ПИСЬМЕННОЕ ЗАДАНИЕ – Подхватите текст о «Записках» Гоголя и Поприщине и продолжите его сразу после последнего предложения.

ВЫБРАННЫЙ ОТРЫВОК –
= = = = = = =
Повести
Шрифт:
“Владимир 3-ей степени”, будь он закончен, тоже имел бы героем безумца, существенно отличного, однако, от безумцев Гофмана и русских гофманианцев тем, что это был бы, по свидетельству современников, человек, поставивший себе прозаическую цель получить крест Владимира 3-ей степени; не получивши его, он “в конце пьесы… сходил с ума и воображал, что он сам и есть” этот орден. — См. Соч., 10 изд., II, стр. 743. — Такова новая трактовка темы безумия, тоже приближающаяся, в известном смысле, к безумию Поприщина.
Из замысла комедии о чиновниках, оставленного Гоголем в 1834 г., ряд бытовых, стилистических и сюжетных деталей перешел в слагавшиеся тогда “Записки”. Генерал, мечтающий получить орден и поверяющий свои честолюбивые мечты комнатной собачке, дан уже в “Утре чиновника”, т. е. в уцелевшем отрывке начала комедии, относящемся к 1832 году. — См. Соч., 10 изд., II, стр. 448, 453, 744. — В уцелевших дальнейших сценах комедии (переделанных позже в “Лакейскую”) без труда отыскиваются комедийные прообразы самого Поприщина и его среды — в выведенных там мелких чиновниках Шнейдере, Каплунове
Связанная, таким образом, с первым комедийным замыслом Гоголя, картина департаментской жизни и нравов в “Записках” восходит к личным наблюдениям самого Гоголя в пору его собственной службы, из которых замысел “Владимира 3-й степени” вырос. Даже на свои собственные биографические подробности не поскупился в “Записках” Гоголь. “Дом Зверкова” у Кукушкина моста, куда ведет Поприщина след распутываемой интриги и который он, как оказывается, хорошо знает потому, что у него есть там “один приятель”, — это тот дом, в котором в 30-ых годах был приятель у самого Гоголя и где, кроме того, жил одно время и сам он. [См. А. Яцевич, “Пушкинский Петербург”, 1935, стр. 261–263.] Запах, которым встречает Поприщина этот дом, упомянут в письме Гоголя к матери от 13 августа 1829 года. О “ручевском фраке” — мечте Поприщина — говорится в письмах Гоголя 1832 г. к А. С. Данилевскому (кстати, тому самому “приятелю”, который жил в доме Зверкова). Прическу начальника отделения, раздражающую Поприщина, отмечает Гоголь и в “Петербургских Записках”, как черту, почерпнутую, видимо, из личных наблюдений.
= = = = = = =
Строки из набора данных для локализации элементов на экране:
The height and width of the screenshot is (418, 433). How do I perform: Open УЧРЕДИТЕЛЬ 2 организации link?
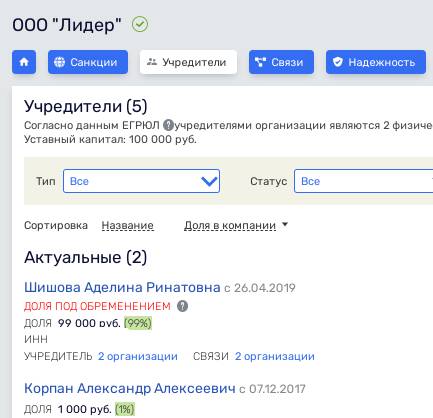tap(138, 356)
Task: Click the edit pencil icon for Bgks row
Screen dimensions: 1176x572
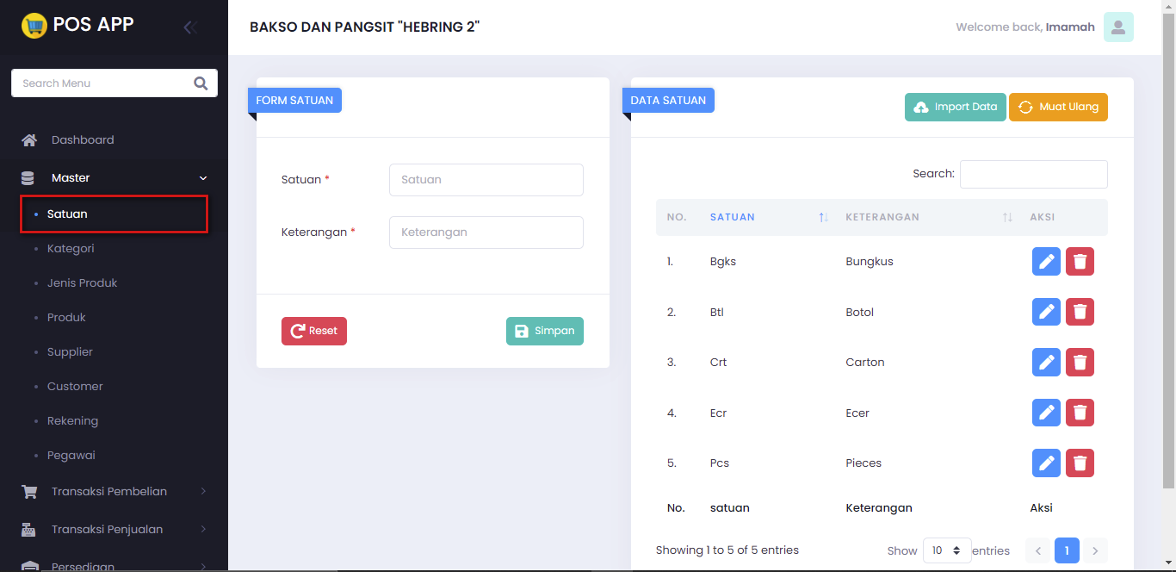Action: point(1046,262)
= = = = = = =
ОТВЕТ К ЗАДАНИЮ –
“Испанские дела” 1833 г., за которыми следит Поприщин по “Северной Пчеле”, доведены Гоголем до провозглашения королевой малолетней дочери Фердинанда VII (“какая-то дона должна взойти на престол”) и, следовательно, лишь до первой вспышки вызванного этим движения карлистов, сторонников Дон-Карлоса, брата Фердинанда VII; право на престол племянницы Дон-Карлос оспаривал, опираясь на закон, возбранявший женщинам вступать на престол и отмененный перед смертью Фердинандом. Дон-Карлосу прямо и вторит Поприщин, говоря, что “не может взойти дона на престол. Никак не может”. [Об отмене указанного закона Фердинандом “Северная Пчела” сообщила еще в январе 1833 г. (в № 14, в отд. “Разные известия”); смерть Фердинанда отмечена в № 229 от 10 октября, где приведен и первый декрет королевы-регентши, называющий в качестве будущей королевы малолетнюю “дону Изабеллу”, откуда — упоминанье Поприщина о “какой-то доне”; в том же выпуске газеты (от 10-го октября) еще раз излагается отмененный Фердинандом “закон салический, по коему женский пол не может наследовать престола”, и говорится, что в силу его отмены “чины королевства” (тоже упоминаемые Поприщиным) признали принцессу Изабеллу наследницей, а “брат короля, инфант Дон-Карлос, удалился из Испании”, чему тоже соответствует уверенность Поприщина, что испанский король “где-нибудь находится в неизвестности”; дальнейшая информация “Северной Пчелы” этому Дон-Карлосу уделяет с каждым днем все больше внимания, колеблясь при этом в оценке поднятого им движения: по существу реакционное, оно в освещении николаевской официозной печати принимало временами чуть ли не революционный оттенок, поскольку имело целью низложение вступившей уже на престол королевы. Ср. “Северную Пчелу” 1833, №№ 237, 239, 242, 245, 247, 249, 253, 257, 259, 261 и др. ] Возможно, что по замыслу Гоголя Дон-Карлос 1833 года сливается в фантазии Поприщина с героем Шиллера, и что именно поэтому, попав в сумасшедший дом, Поприщин принимает его обитателей за доминиканских монахов, а больничного надзирателя — за великого инквизитора (Карлос у Шиллера отдан Филиппом в руки великого инквизитора).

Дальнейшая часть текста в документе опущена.